Read for the RIP IV and Patricia A. McKillip Challenges.
“She opened her drawing pad and sat there, drawing the stairs she remembered from her dream. They began in the tide, each ebbing wave revealing another step, and then another. As she drew, the mists overhead blew inland and sunlight streaked the water. She made the steps out of pearls and kelp leaf, coral, scallop shells, the first step visible where the first wave broke, and the others sloping down, while the waves scrolled above them. As they descended into deep water, she drew kelp forests and seals and perch, sharks, the great winged rays, the whales that swam along her path.

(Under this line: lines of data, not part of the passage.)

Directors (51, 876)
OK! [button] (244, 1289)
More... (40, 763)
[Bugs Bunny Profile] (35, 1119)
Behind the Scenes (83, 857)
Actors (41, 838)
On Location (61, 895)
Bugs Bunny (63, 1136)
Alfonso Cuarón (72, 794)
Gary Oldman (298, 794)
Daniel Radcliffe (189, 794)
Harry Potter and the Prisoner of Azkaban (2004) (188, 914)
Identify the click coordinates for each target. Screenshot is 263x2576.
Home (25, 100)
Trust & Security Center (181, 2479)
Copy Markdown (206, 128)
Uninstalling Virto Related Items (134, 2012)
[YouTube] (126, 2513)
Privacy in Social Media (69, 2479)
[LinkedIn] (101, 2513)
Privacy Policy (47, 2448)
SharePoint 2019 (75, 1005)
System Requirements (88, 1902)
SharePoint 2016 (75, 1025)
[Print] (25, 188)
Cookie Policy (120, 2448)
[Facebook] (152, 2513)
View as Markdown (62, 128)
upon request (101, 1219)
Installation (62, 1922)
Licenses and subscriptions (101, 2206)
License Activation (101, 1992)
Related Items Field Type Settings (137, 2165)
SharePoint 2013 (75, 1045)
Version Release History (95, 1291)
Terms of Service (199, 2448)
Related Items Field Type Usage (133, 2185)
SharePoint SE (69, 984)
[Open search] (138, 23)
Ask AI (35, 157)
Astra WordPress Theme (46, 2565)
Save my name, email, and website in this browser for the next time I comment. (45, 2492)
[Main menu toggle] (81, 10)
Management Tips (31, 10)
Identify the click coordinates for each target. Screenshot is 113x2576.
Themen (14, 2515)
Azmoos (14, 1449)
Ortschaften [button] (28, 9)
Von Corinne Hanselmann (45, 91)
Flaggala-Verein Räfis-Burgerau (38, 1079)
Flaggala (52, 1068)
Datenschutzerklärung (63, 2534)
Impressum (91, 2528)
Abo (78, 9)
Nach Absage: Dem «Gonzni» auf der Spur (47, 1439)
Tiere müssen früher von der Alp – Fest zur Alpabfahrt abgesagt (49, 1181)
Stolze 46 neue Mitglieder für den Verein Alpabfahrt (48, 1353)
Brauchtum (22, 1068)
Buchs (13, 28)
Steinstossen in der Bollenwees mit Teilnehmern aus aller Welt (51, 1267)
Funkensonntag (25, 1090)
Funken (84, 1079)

On the top step, she drew the sea hare.
She looked up then, and saw the light glistening, breaking, glistening on something that the waves, stroke by stroke, were excavating like a lost city from the sand. She dropped paper and pen and ran, leaping off the rocks into the shallow surf, splashing through tide, deeper and deeper until she reached the first white step.”
Megan and Jonah live together by the sea. He runs a shop and finds fossils at the seashore, and she draws seascapes that he sells in his shop. On the day that Megan meets a man named Adam, who brings the most beautiful jewelry to the shop that they have ever seen, Jonah hears the song of a strange women and is entranced by it. These two strangers are more than they appear, and before long, Jonah is trapped beneath the sea by a mermaid’s song, and Megan must rescue him.
This is the first McKillip book I’ve read that’s set in the present day. While the language is as beautiful as I expect from any McKillip book, the story over all came across as unexpectedly preachy. Understand, I love the ocean. I’ve lived by it all my life (though by the Atlantic, and she clearly describes the Pacific), and I worry about what we humans are doing to the ocean. This book ended up as a demand to work to fix what humans have done to the ocean, and while I’m completely sympathetic to that idea, there was something about that ending that just didn’t jive with me, and I’m surprised by that. It’s still a lovely book, but as a Patricia McKillip fan, there’s something missing that I expect to find from her, and that ultimately lessened my enjoyment of the book. I’d still recommend it, but with strange reservations.
I'm a big fan of her work and am sorry to hear that this one is heavy handed on the message. I don't mind a message in a book, but I prefer it to be more subtle, especially when it comes to environmental issues. Stories that preach the message to heavily end up being very one-sided and tend to frustrate me. Thanks for the honest review.